29 avril 1999 |
Contrairement à ce que peut prétendre une croyance fort répandue, la publicité sur l'automobile aurait peu d'impact sur le comportement des jeunes conducteurs au Québec.
C'est la conclusion à laquelle en arrive Guy Paquette, professeur au Département d'information et de communication de la Faculté des lettres. Les résultats de la recherche qu'il a dirigée, intitulée "L'impact de la publicité à risque sur le comportement des jeunes conducteurs", ont été rendus publics à l'occasion du Colloque sur la recherche en sécurité routière qui s'est tenu à l'Université Laval les 22 et 23 avril.
"Il est généralement postulé que les publicités axées sur les performances et la conduite sportive sont susceptibles d'influencer le comportement des jeunes conducteurs. Pareille relation de causalité n'a jamais été établie et pose des difficultés méthodologiques particulières", fait remarquer le chercheur de Laval.

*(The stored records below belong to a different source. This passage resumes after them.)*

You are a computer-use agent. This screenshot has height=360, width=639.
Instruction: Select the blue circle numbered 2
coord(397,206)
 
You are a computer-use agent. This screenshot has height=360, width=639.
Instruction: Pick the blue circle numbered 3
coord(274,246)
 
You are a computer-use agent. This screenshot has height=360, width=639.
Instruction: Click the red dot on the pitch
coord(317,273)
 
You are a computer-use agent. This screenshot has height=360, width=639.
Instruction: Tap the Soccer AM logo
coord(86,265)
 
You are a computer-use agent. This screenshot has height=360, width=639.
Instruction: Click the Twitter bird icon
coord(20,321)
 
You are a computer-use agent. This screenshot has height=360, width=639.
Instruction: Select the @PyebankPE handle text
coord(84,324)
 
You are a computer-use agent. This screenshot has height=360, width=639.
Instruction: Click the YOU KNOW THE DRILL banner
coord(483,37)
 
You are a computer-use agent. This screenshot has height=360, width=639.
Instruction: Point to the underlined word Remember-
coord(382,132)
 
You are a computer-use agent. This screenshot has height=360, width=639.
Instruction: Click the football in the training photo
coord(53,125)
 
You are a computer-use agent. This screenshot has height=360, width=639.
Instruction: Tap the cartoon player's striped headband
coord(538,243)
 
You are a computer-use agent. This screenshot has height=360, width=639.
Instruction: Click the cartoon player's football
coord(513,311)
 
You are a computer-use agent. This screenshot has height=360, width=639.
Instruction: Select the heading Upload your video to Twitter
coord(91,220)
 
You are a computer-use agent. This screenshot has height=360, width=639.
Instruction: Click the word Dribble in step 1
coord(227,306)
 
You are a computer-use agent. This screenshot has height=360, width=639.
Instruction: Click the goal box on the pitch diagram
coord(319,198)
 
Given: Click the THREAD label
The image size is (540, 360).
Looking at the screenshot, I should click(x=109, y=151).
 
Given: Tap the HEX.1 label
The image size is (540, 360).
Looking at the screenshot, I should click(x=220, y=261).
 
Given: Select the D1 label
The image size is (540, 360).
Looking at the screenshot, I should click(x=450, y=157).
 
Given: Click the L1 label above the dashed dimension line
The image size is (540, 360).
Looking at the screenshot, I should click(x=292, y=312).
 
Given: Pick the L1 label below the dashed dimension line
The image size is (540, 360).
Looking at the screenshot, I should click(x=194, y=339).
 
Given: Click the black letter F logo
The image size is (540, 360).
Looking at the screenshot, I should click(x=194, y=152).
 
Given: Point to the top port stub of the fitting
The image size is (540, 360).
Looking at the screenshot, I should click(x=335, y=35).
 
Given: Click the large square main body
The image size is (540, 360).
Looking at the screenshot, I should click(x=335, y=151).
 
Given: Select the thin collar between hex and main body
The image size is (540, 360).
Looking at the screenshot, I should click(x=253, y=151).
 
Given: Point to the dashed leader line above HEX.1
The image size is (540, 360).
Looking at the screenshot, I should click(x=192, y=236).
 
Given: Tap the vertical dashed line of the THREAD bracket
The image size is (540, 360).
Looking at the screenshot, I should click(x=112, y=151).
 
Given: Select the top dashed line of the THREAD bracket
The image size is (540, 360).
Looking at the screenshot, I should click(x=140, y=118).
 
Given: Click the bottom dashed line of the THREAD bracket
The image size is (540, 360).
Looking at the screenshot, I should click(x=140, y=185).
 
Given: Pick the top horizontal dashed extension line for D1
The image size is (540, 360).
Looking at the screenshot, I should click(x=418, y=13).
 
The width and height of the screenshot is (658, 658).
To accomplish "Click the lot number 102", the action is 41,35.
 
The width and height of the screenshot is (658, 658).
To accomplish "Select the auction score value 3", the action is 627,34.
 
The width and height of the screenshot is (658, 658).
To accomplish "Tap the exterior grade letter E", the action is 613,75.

Aussi ce dernier a-t-il décidé d'évaluer les répercussions, sur les plans cognitif et émotionnel, de divers messages publicitaires sur l'automobile ainsi que de messages de prévention produits par la Société de l'assurance-automobile du Québec (SAAQ) chez deux groupes de jeunes conducteurs, l'un étiqueté "à risque" et l'autre qualifié de "normal". Sa recherche a été menée avec l'aide du professeur Jacques de Guise, chercheur associé, et de Nathalie Beaulieu, professionnelle de recherche au Département d'information et de communication. Le projet a bénéficié d'une subvention dans le cadre du Programme de recherche universitaire en sécurité routière (PRSUR) dont les partenaires sont le fonds FCAR, la SAAQ et le ministère des Transports du Québec.
Comme à la télé
L'investigation s'est déroulée en deux étapes.
Il a d'abord fallu administrer un questionnaire comportant 84
questions à 174 étudiants universitaires pour en
arriver, entre autres, à établir un échantillon
final de 93 répondants incluant des conducteurs manifestant
une prédisposition au risque. Dans un second temps, deux
groupes de 12 sujets ont été constitués en
tenant compte de leur profil de conduite et de leur propension
au risque.
"L'étude a été menée en laboratoire dans un contexte visant à reconstituer l'écoute normale de la télévision sans que les sujets ne connaissent les objectifs véritables de leur participation au cours de laquelle ils ont eu à visionner individuellement un documentaire de 50 minutes entrecoupé de publicités", précise Guy Paquette. Celles-ci étaient divisées en quatre catégories: sécurité routière ("La vitesse tue" et "L'alcool au volant" de la SAAQ), automobile (Néon et Maxima), performance (Prélude et Sunfire) et autres (huit annonces diverses).
Les réactions émotionnelles des "cobayes" ont été évaluées par une mesure psychophysiologique, la réponse électrodermale de conduction. Les effets cognitifs ont pour leur part été examinés au cours d'une entrevue postexpérimentale où l'on a notamment eu recours à la méthode des réponses cognitives pour expliquer le mécanisme d'acceptation ou de rejet des publicités présentées.
Peu de différence
"L'analyse des principaux résultats ne permet
pas de soutenir les hypothèses étudiées,
entre autres celle supposant que les publicités automobiles
axées sur la performance exercent un renforcement des attitudes
néfastes à la sécurité routière
chez les jeunes conducteurs déjà prédisposés
à adopter des comportements à risque, juge Guy Paquette.
On n'observe que peu de différence entre les sujets du
groupe contrôle et ceux du groupe expérimental. L'impact
émotionnel des publicités évaluées
se révèle faible en regard des valeurs habituellement
retenues, mais ce phénomène peut être attribuable
à une familiarité élevée résultant
des expositions antérieures."
Aux dires du chercheur du Département d'information et de communication, les sujets "à risque" font montre de valeurs d'énoncés plus élevées dans le cas des publicités de la SAAQ (2,34 contre 2,08 pour les sujets normaux) et de celles des automobiles non axées sur la performance (2,26 par rapport à 1,18). "Contrairement à ce qui était attendu, les sujets "normaux" présentent des valeurs plus élevées (1,25) que les sujets "à risques" (1,07) pour les publicités automobiles axées sur la performance", de constater Guy Paquette.